The Columbia License Agreement terminates on the date of expiration of all royalty obligations thereunder unless earlier terminated by either party for a material breach, subject to a specified cure period. We may also terminate the Columbia License Agreement without cause at any time upon advance written notice to Columbia.

 

Asset Purchase Agreement with EPI Health

 

In October 2019, we entered into an Asset Purchase Agreement, or APA, with EPI Health, pursuant to which we sold the worldwide rights to RHOFADE, which included the assignment of certain licenses for related intellectual property assets, or the Disposition. 

 

Pursuant to the APA, EPI Health paid us an upfront payment of $35.0 million ($1.75 million of which was placed in escrow) and $200,000 for inventory.  In addition, EPI Health has agreed to pay us (i) potential sales milestone payments of up to $20.0 million in the aggregate upon the achievement of specified levels of net sales (as defined in the APA) of products covered by the APA, (ii) a specified high single-digit royalty calculated as a percentage of net sales, on a product-by-product and country-by-country basis, until the date that the patent rights related to a particular product, such as RHOFADE, have expired, provided, that with respect to sales of RHOFADE in any territory outside of the United States, such royalty shall be paid on a country-by-country basis until the date that the RHOFADE patent rights in the particular country have expired or, if later, 10 years from the date of the first commercial sale of RHOFADE in such country and (iii) 25% of any upfront, license, milestone, maintenance or fixed payment received by EPI Health in connection with any license or sublicense of the assets transferred in the Disposition in any territory outside of the United States, subject to specified exceptions.  In addition, EPI Health has agreed to assume our obligation to pay specified royalties and milestone payments under our existing agreements with Allergan, Aspect Pharmaceuticals, LLC and Vicept Therapeutics, Inc.

 

Assignment Agreement with the Estate of Mickey Miller and Finder’s Services Agreement with KPT Consulting, LLC

 

In August 2012, we entered into an assignment agreement, or, as amended, the Assignment Agreement, with the Estate of Mickey Miller, or the Miller Estate, under which we acquired some of the intellectual property rights covering A-101 45% Topical Solution and ESKATA.  The assignment of intellectual property rights covers specified know-how, along with modifications of, improvements to and variations on A-101 that meet defined chemical properties.
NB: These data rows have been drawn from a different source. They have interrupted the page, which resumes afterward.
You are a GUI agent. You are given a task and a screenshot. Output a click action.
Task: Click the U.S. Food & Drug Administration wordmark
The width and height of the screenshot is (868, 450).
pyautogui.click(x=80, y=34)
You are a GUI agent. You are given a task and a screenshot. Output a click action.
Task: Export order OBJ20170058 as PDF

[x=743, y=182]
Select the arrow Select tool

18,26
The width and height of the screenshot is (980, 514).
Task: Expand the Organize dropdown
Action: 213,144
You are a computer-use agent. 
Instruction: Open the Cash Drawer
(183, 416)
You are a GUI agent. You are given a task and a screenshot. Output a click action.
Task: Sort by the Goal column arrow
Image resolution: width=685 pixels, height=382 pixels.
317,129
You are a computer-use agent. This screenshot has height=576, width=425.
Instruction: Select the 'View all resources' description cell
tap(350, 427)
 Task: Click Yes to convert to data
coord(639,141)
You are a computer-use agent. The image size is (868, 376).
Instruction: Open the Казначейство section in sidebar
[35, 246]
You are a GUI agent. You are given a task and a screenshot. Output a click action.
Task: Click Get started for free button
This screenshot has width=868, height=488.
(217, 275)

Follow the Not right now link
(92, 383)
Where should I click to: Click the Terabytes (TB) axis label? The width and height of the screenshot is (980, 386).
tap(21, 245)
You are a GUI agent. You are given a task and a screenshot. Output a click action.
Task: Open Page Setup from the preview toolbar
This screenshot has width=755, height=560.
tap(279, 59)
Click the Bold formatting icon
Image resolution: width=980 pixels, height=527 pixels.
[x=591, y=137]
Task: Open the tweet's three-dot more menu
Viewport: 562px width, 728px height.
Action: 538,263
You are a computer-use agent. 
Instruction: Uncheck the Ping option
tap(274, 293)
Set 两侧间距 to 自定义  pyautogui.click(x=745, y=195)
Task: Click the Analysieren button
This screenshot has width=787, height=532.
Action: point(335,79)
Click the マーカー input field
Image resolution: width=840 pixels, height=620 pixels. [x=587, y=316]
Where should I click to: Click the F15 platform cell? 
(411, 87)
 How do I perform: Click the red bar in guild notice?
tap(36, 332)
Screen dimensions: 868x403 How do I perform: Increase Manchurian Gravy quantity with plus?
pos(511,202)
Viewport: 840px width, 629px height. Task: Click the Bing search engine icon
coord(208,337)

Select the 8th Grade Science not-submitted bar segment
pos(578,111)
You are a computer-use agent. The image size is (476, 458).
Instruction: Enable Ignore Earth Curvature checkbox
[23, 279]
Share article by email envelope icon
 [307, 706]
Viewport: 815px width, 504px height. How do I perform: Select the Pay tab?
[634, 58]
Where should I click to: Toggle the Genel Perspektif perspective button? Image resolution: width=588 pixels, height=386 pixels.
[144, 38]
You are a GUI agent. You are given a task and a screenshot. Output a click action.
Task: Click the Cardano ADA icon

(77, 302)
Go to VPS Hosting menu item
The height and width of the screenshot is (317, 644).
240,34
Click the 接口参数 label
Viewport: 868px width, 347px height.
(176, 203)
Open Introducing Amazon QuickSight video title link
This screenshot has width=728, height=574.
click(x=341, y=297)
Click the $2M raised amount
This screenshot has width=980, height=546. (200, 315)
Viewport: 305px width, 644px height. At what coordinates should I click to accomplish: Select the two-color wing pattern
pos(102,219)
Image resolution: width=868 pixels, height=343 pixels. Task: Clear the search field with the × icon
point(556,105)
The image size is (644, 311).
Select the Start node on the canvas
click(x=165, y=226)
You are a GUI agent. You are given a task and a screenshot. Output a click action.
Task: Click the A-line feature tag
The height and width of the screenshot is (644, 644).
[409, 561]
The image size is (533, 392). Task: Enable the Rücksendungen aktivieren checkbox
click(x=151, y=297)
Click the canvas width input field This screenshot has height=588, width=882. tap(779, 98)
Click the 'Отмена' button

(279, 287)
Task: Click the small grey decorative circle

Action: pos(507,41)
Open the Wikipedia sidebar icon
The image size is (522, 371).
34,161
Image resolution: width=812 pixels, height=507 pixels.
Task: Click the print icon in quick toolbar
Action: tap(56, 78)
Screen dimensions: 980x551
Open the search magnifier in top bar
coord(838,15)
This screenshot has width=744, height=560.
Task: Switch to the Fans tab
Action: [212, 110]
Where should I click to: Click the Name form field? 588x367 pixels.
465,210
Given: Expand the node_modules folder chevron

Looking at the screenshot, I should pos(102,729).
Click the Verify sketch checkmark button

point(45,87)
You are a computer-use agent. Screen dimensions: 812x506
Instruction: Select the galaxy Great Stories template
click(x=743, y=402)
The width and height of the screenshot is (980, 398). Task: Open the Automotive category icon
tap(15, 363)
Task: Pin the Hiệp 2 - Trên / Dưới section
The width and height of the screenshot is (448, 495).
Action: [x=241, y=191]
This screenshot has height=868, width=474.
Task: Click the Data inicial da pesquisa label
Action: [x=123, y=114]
Under this agreement, we have the sole and exclusive right, but not the duty, to develop, obtain marketing approval for and commercialize A-101 45% Topical Solution and ESKATA in various countries throughout the world. We are required to use commercially reasonable efforts to develop and commercialize at least one product for at least one indication in the United States. In connection with obtaining the assignment of the intellectual property from the Miller Estate, in August 2012 we also entered into a separate finder’s services agreement, or the Finder’s Services Agreement, with KPT Consulting, LLC. 

 

Under the terms of the Assignment Agreement and the Finder’s Services Agreement, we made aggregate upfront payments of $0.6 million in 2012 and one-time milestone payments of $0.4 million in 2013 upon the dosing of the first human subject with ESKATA in our Phase 2 clinical trial. There are no remaining potential milestone payments under the Assignment Agreement. Under the Finder’s Services Agreement, we made a one-time milestone payment of $1.0 million in April 2017 upon the achievement of a specified regulatory milestone, and a one-time milestone payment of $1.5 million in May 2018 upon the achievement of a specified commercial milestone.  Under the terms of the Finder’s Services Agreement, we are obligated to make an additional milestone payment of $3.0 million upon the achievement of a specified commercial milestone.  Under each of the Assignment Agreement and the Finder’s Services Agreement, we are also obligated to pay royalties on sales of ESKATA and related products, at low single-digit percentages of net sales, subject to reduction in specified circumstances. Both agreements will terminate upon the expiration of the last pending, viable patent claim of the patents acquired under the Assignment Agreement, but no sooner than 15 years from the effective date of the agreements.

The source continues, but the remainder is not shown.